I turned to my husband and said, “There go all the benefits from eating organic for the past 10 years.”

The woman, a product of the 50′s, is intrepid when it comes to dirt and bugs and such. The stronger the cleaner the better.

And I only use these Attitude Products. Which are fine. For cleanliness. For that 50′s pristine look, well go elsewhere.

Now, my story Threshold Girl at www.tighsolas.ca/page10.pdf.pdf is about the 1910 era, the era of Pure Soap, Pure Water and Pure Women.

The Soap-Industrial Complex got a toehold in that era. In large part because dirty homes (and the mostly immigrant women who kept them) were being blamed for all the problems of industrialization. All the bodily illnesses and all the ‘moral’ ones too.

The adage “Cleanliness is next to Godliness” was not a mere metaphor,back then, it was to be taken LITERALLY. And it gave the moral high ground automatically to the elite and upper middle class who could afford servants. And it kept other middle class women from getting ‘restless woman syndrome’ and picking up a placard to protest their second class status.

And this ideology filtered down through the century, reaching a kind of apex in the 1950′s, for it was used to drive women back into the home after the war.
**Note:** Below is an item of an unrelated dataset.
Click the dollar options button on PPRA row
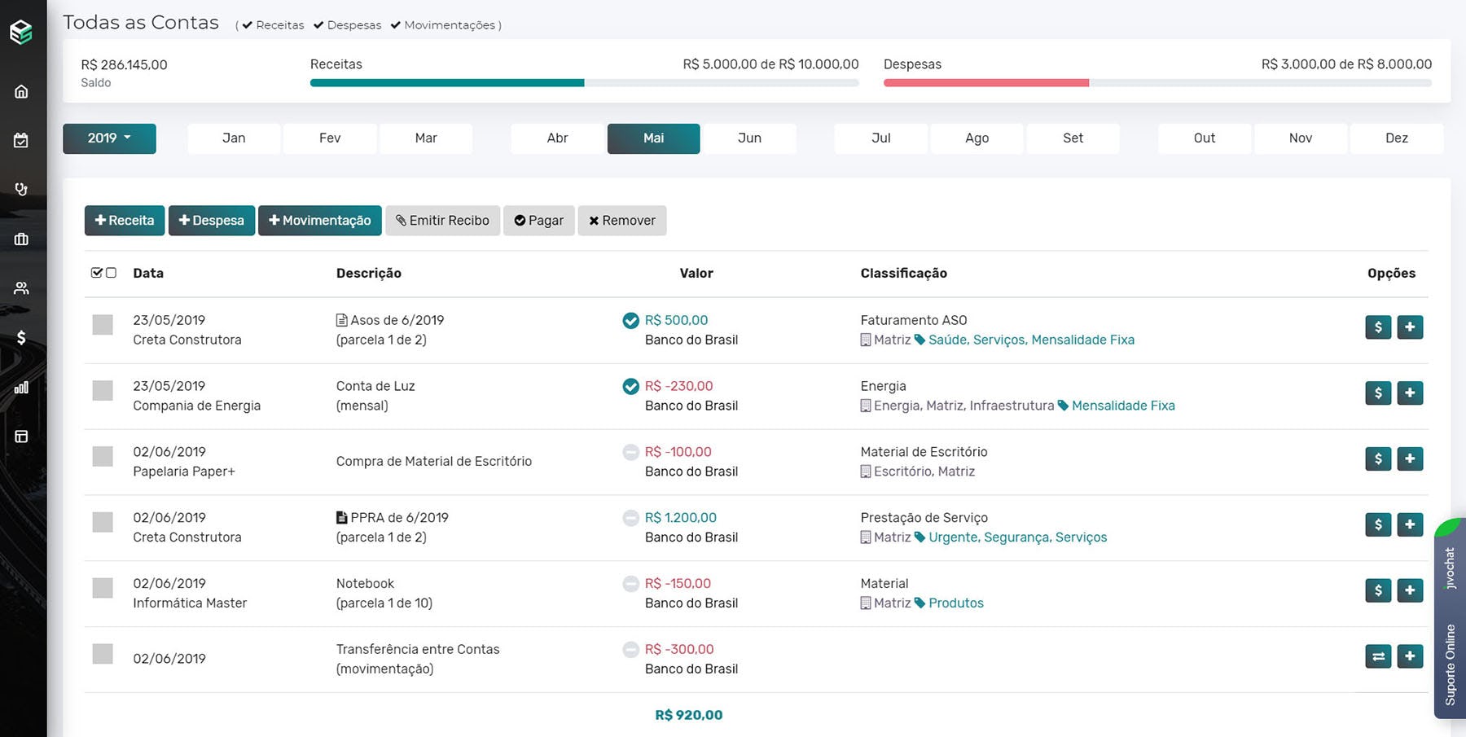Image resolution: width=1466 pixels, height=737 pixels. [1377, 524]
And these cleaning product companies, that promoted PURITY above all, because GIANTS over the century and now many of them make anti-cancer and asthma drugs too. And pesticides too. Kind of weird, I’d say. Kind of weird, but good for business and as well all now know WHATEVER IS GOOD FOR BUSINESS IS “GOOD.”

June 10, 2011

Details, details. All about Soap!

Filed under: Ivory,purity,purity movement,soap,women's work 1910 — thresholdgirl @ 2:13 pm


Well, I’m writing Flora in the City and I have Edith and Margaret doing the laundry in June 1911. (True!) Of course, in the letters they mention the doing of it, but don’t describe how they do it. Too obvious. I can see by the Eaton’s Catalogue what a washing tub looks like and a wringer.
But the soap.. What soap do they use. (I have an image of Granny Clampett stirring her laundry in big smelly pots of lye soap by the swimming pool).
This was the age of Light Soap and Water. The Ivory Soap add above says ordinary washing powders and labour saving soaps are good for ordinary laundry, but only Ivory is good for fancy work.
The ad for Lux, uses the P word twice in the ad. Purifying, Snowy white and purity.
The Nicholson store books show they bought bars of soap and sometimes bars of fancy soap.
Hmm.
I’m guessing they bought bars of some soap, an ordinary one, and grated it. (I’m assuming, because soaps in flakes were available, and they wouldn’t have put out that product if flakes were not wanted by women. Labour saving, see. Not strong lye of course.
Guessing.
Maybe I’ll have someone remark, somewhere, that Mrs. Montgomery thinks they should use Ivory. Maybe when Flora comes back in November and spends two days washing her white dresses.
Lux went on to sponsor Radio shows. Lux Theatre….I’ve heard some of their stuff on the BBC Radio 4. Or I heard a play based on the Lux Theatre. Big name actors were used.